What this exercise asks
- a) According to the agreement excerpt, at what rate may interest be charged on overdue invoice amounts?
- b) Reproduce word for word the passage of the agreement excerpt that begins with the words "5.3 Backup of" and ends after the words "matter how caused.".

[start of Selected extract]

If invoices are not paid in full by the due date (including due to any failure of an automatic payment) then, in addition to any other rights we have, we may:
(a) suspend your access to the platform immediately and without further notice, and
(b) charge you interest on the overdue amount at the United States Federal Reserve Federal Funds Rate plus four per cent (4%) per annum, calculated from the date the payment became due to the date of full and final payment.
4.3 Taxes
Unless expressly stated otherwise, all amounts stated to be payable in this agreement (or related documents such as quotations or invoices) exclude Goods and Services Tax ("GST").
If GST is imposed on any supply made under, or in accordance with, this agreement, the recipient of the taxable supply must pay an additional amount equal to the GST payable on or for the taxable supply. Payment of the additional amount will be made at the same time as payment of the taxable supply is required to be made in accordance with this agreement.
If this document requires a party to pay for, reimburse or contribute to any expense, loss, indemnity or outgoing (reimbursable expense) suffered or incurred by another party, the amount required to be paid, reimbursed or contributed by the first party will be the sum of:
(a) the amount of the reimbursable expense less the input tax credits (if any) to which the other party is entitled in respect of the reimbursable expense; and
(b) if the other party's recovery from the first party is a taxable supply, any GST payable in respect of that supply.
In this clause, "GST" and other words defined in the "A New Tax System (Goods and Services Tax) Act 1999 (Cth)" or subordinate legislation have the meaning given in that legislation.
If we are required to charge you value added, goods and services or similar taxes and duties under the laws of any other jurisdiction, you must pay all such additional amounts at the same time as payment of the taxable supply is required to be made.
5. Intellectual property
5.1 General
Title to, and all intellectual property rights in and relating to the platform, the access method and any documentation relating to the platform remain the property of us (or our licensors).
5.2 Ownership and licenses of data
Title to, and all intellectual property rights in, the data remain your property. However, your access to, and use of, the data is contingent on full payment of the fee when it is due.
You grant us a non-exclusive, royalty-free license to use, copy, transmit, store, and backup your information and data for the purposes of enabling you to access and use the platform and for any other purpose related to the provision of services to you.
We will also collect information relating to your use of the platform, such as the access method used, profile of your system, type and brands of hardware, and configuration settings. You irrevocably grant us and our collaborators the non-exclusive right to use such information for further research, product development and benchmarking purposes. We will not publish such information in a manner that identifies it as yours.
5.3 Backup of data
We adhere to our best practice policies and procedures to prevent data loss, including a frequent system data backup regime, but do not make any guarantees that there will be no loss of data. We expressly exclude liability for any loss of data no matter how caused.
You can request a backup of your data at any time. Backups will be provided in a common export format determined by us. Additional costs may apply depending on the frequency, size, and delivery requirements of the backups.

[end of Selected extract]
[start of Supplied information]

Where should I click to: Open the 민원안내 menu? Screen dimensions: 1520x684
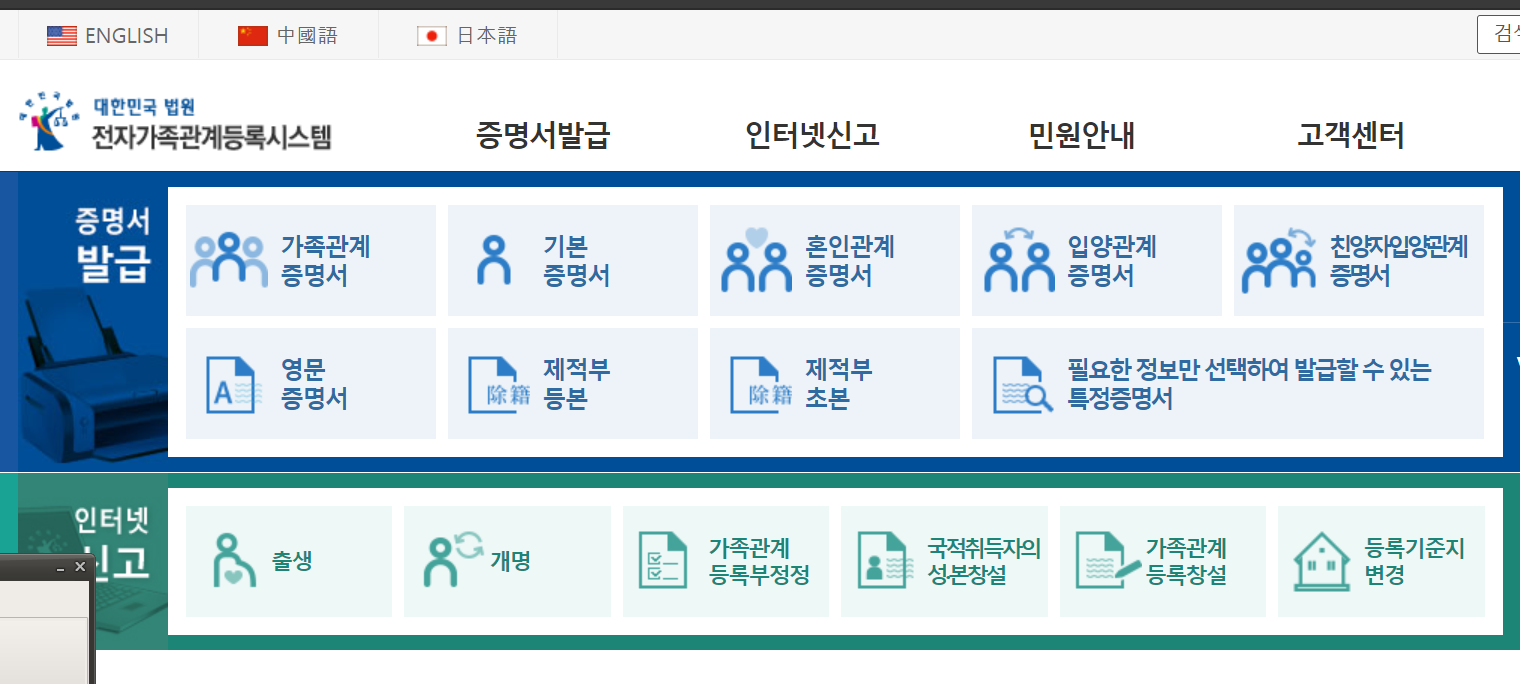[x=1080, y=135]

[end of Supplied information]

Answers for the tasks
- a) At the United States Federal Reserve Federal Funds Rate plus four per cent (4%) per annum.

- b)
5.3 Backup of data
We adhere to our best practice policies and procedures to prevent data loss, including a frequent system data backup regime, but do not make any guarantees that there will be no loss of data. We expressly exclude liability for any loss of data no matter how caused.